Get a hold of yourself, Jane. Think other thoughts.
So, I ruminated on what it might feel like to be a under-prepared student in a class with very well-prepared students. I thought in particular of one former student (I’ll call him Adam), who for the first several weeks of a writing class specialized in giving me a hard time. “Why are we doing this? What’s the point of this? You’re not clear.” Over and over. It took me too long to get tired of this, but finally I did. “Adam, let’s talk privately after class.” And we did, and he told me, plaintively, “I don’t know how to do what you are expecting us to do.” Ah. He and I worked together, one-to-one, for the rest of the semester outside of class, so that he could submit a decent report for his research project, which he did. We became fond of each other, in a student + teacher way.

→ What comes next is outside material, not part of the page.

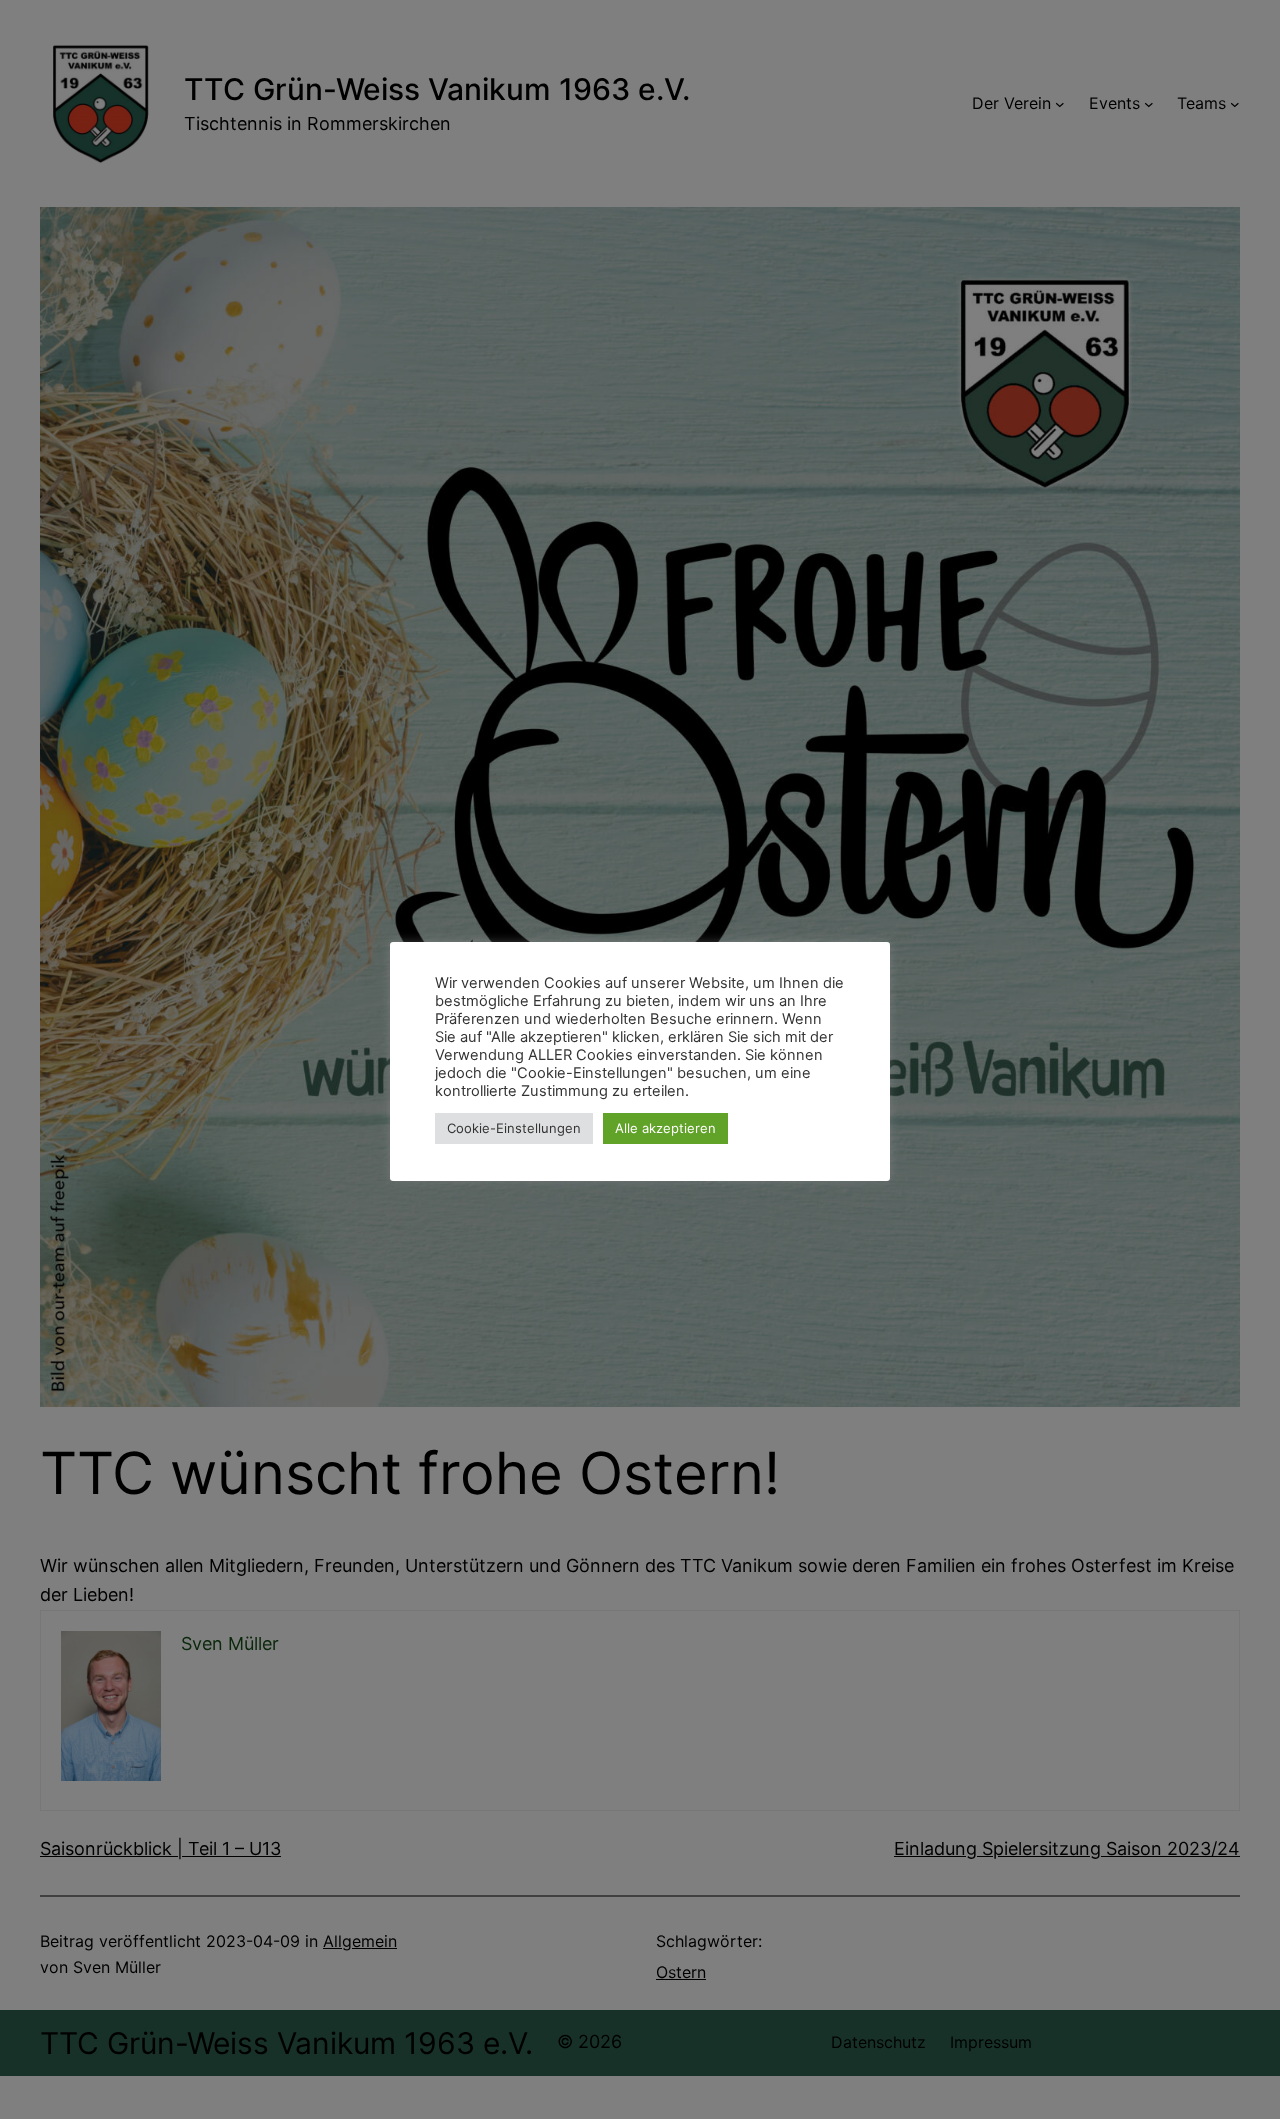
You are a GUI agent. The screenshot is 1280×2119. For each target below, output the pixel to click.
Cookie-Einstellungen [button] (514, 1128)
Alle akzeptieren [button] (665, 1128)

It’s really hard to be a beginner when everyone you compare yourself to is so good and will always be ahead of you. To stick with it becomes a choice you make over and over and over. (And, as we know, in life it is easier not to choose.)

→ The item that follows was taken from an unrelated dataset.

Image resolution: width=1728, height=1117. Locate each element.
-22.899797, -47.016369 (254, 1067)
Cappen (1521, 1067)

At last, my appointed lesson with Fred began. Even though we are not friends, I was so relieved when he skated up next to me. I was feeling like a dinghy, adrift, and here comes the boat to moor myself to!
A few weeks had passed since our previous lesson, so first we reviewed. I worried that I had slipped behind, and I still couldn’t finish the 3-turn. More work to do on that. As he put me through the cross-overs, however, and gave me little corrections, Fred — not a lavish compliment-giver — said, “You should feel proud of yourself. You’ve taken these pretty far. Most beginners stop as soon as they can cross one skate over the other.” Inside, I smiled, although I tried to be cool on the outside. “Keep working on the second push,” he added.
I finished with a feeling of not so much accomplishment but progress. That’s the thing about learning, I think. There has to be movement, as well as an idea of the immediate next thing to do.
The ego can only bear so much, alone. A good coach helps.
There was just an article on “Tomorrow’s Professor” about how learning new things makes us better teachers. This is a great reminder.
Thanks for the reference, K. Here it is for other readers: http://cgi.stanford.edu/~dept-ctl/tomprof/posting.php?ID=1123
I would add to his remarks: learn something hard. That’s what students have to do, and it’s good for us to experience this, too.
I just finished Atul Gawande’s article in the New Yorker, “Coaching a Surgeon.” It speaks to the benefits of coaching even if you are at the top of your game, and how hard it is to put yourself in a position to accept criticism and change what you are doing. I think it bends nicely to what you are saying about getting out of your comfort zone and the willing yourself to keep going.
Beth, I read that shortly after I finished writing this post. It’s excellent, and Gawande’s article and my own experience (with being on the learning end of coaching) remind me how powerful it is when students seek advice from tutors (or, academic coaches). Often, in the university, professors sometimes view tutors and tutoring as remedial activities, rather than other forms of educational/teaching activities, and the students who seek tutoring as deficient somehow. Gawande got this reaction from one of his patients, and he concluded his article with a description of the reaction.
It is so hard to invite and accept criticism, and it is more attractive and comforting to believe one’s self a master than a novice.
Perhaps novice/master does not have to be a binary, as Gawande shows, and as every good writing tutor (which I have been) knows.